La Mano en tensión resuelta en yeso por Rodin concentra el estertor humano bajo la desgarrada abrasión despiadada del tiempo, ¿o es su mano agrietándose de angustia por no alcanzar lo que siempre buscó: la perfección? Manos que oran de Alberto Durero: ¿las de un apóstol o las de su hermano que decidió quedarse en las minas de carbón, astillando sus manos, para que él viaje a la ciudad?
Las manos de una criatura se cierran y abren, retozan y ríen; el anciano, en su lecho de muerte, aletea sus manos rugosas y laceradas en sus postreros momentos.
Lo más difícil de pintar, se dice, son las manos. En nuestro realismo social el maestro de las manos es Eduardo Kingman.
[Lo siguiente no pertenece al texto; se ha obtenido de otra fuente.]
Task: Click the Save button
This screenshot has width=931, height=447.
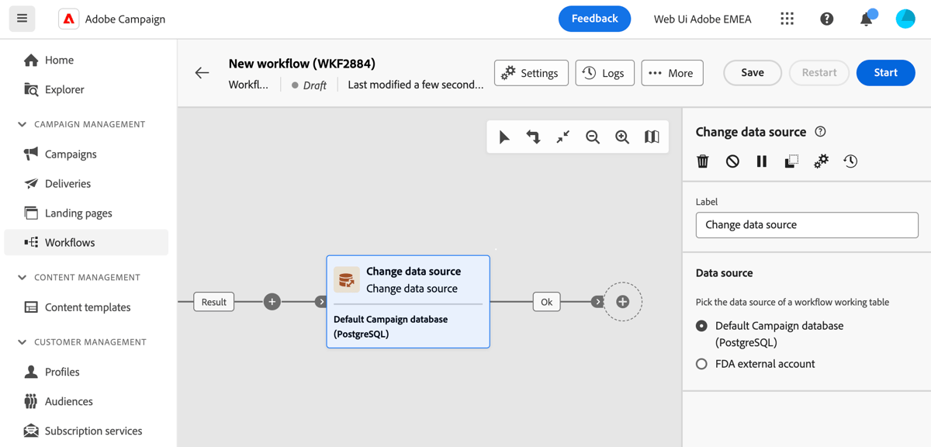Action: pyautogui.click(x=752, y=72)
Miren de cerca cualquiera de sus manos y sentirán su áspera y tierna opresión.
Desde una esquina de la repisa de miniaturas, con sus ojos de vidrio, me mira la Medusa de Gonzalo Meneses. La cabellera es un puñado de carcomidas teclas de alguna antigua máquina de escribir. Una plancha oxidada recogida de la calle simula el rostro. Diosa o hechicera, la Medusa de Meneses luce rodelas enmohecidas como colgantes. Me detengo en su boca. Es una mueca de burla. ¿Burla del tiempo de vivir, amar, esperar y morir?
“Mira tu mano, que despacio se mueve,/ transparente, tangible, atravesada por la luz,/ hermosa, viva, casi humana en la noche. / Humana cuando no te niegas a juntarla con la mía y espantar a la muerte”.